» Extract provided
## start
VCS comparison table

Fri Oct 20 15:59:00 BST 2006

On 20/10/06, Jakub Narebski <jnareb at gmail.com> wrote:
> James Henstridge wrote:
> > With the above layout, I would just type:
> >     bzr branch http://server/repo/branch1
>
> With Cogito (you can think of it either as alternate Git UI, or as SCM
> built on top of Git) you would use
>
>    $ cg clone http://server/repo#branch
>
> for example
>
>    $ cg clone git://git.kernel.org/pub/scm/git/git.git#next
>
> to clone _single_ branch (in bzr terminology, "heavy checkout" of branch).

My understanding of git is that this would be equivalent to the "bzr
branch" command.  A checkout (heavy or lightweight) has the property
that commits are made to the original branch.

> But you can also clone _whole_ repository, _all_ published branches with
>
>    $ cg clone git://git.kernel.org/pub/scm/git/git.git

I suppose that'd be useful if you want a copy of all the branches at
once.  There is no builtin command in Bazaar to do that at present.

> With core Git it is the same, but we don't have the above shortcut
> for checking only one branch; branches to checkout are in separate
> arguments to git-clone.
>
> In bzr it seems that you cannot distinguish (at least not only
> from URL) where repository ends and branch begins.

I guess this highlights that the two tools optimise for different workflows.
> > This command behaves identically whether the repository data is in
> > /repo or in /repo/branch1.  Someone pulling from the branch doesn't
> > have to care what the repository structure is.  Having a separate
> > namespace for branch names only really makes sense if the user needs
> > to care about it.
> >
> > As for hierarchical names, there is nothing stopping you from using
> > deaper directory structures with Bazaar too.  Bazaar just checks each
> > successive parent directory til it finds a repository for the branch.
## end
[Rows showing where targets appear]
## start
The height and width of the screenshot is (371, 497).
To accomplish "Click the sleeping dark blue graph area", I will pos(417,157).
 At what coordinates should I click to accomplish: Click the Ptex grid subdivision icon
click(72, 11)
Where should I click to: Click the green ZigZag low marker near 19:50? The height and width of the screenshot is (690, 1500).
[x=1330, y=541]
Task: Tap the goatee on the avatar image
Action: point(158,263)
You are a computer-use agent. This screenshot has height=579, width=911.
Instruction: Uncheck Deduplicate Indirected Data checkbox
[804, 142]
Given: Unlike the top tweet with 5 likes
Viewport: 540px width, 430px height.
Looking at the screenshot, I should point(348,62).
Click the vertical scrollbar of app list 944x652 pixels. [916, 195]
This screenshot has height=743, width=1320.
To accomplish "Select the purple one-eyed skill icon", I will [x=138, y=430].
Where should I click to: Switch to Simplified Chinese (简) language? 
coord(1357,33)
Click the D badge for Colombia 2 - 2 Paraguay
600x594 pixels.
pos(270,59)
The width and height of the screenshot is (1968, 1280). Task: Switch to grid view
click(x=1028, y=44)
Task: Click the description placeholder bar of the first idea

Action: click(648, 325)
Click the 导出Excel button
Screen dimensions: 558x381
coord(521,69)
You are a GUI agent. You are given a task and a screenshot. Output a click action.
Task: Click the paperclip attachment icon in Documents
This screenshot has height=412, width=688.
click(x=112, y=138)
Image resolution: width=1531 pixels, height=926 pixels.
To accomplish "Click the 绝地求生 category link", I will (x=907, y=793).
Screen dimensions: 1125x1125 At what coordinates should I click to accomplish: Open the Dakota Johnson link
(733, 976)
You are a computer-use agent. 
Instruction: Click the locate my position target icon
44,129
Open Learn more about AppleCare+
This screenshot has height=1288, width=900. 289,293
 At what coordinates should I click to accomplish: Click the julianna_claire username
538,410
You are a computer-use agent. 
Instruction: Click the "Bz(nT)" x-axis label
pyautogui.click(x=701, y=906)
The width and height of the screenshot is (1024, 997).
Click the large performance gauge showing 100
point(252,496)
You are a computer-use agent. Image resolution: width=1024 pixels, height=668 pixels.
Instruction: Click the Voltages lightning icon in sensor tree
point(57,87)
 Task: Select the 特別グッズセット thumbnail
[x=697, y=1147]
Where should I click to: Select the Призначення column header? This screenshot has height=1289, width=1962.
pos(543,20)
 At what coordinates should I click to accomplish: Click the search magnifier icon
## end
List every command that the forum post shows on its own line, leaving out any leading "$" prompt.

bzr branch http://server/repo/branch1
cg clone http://server/repo#branch
cg clone git://git.kernel.org/pub/scm/git/git.git#next
cg clone git://git.kernel.org/pub/scm/git/git.git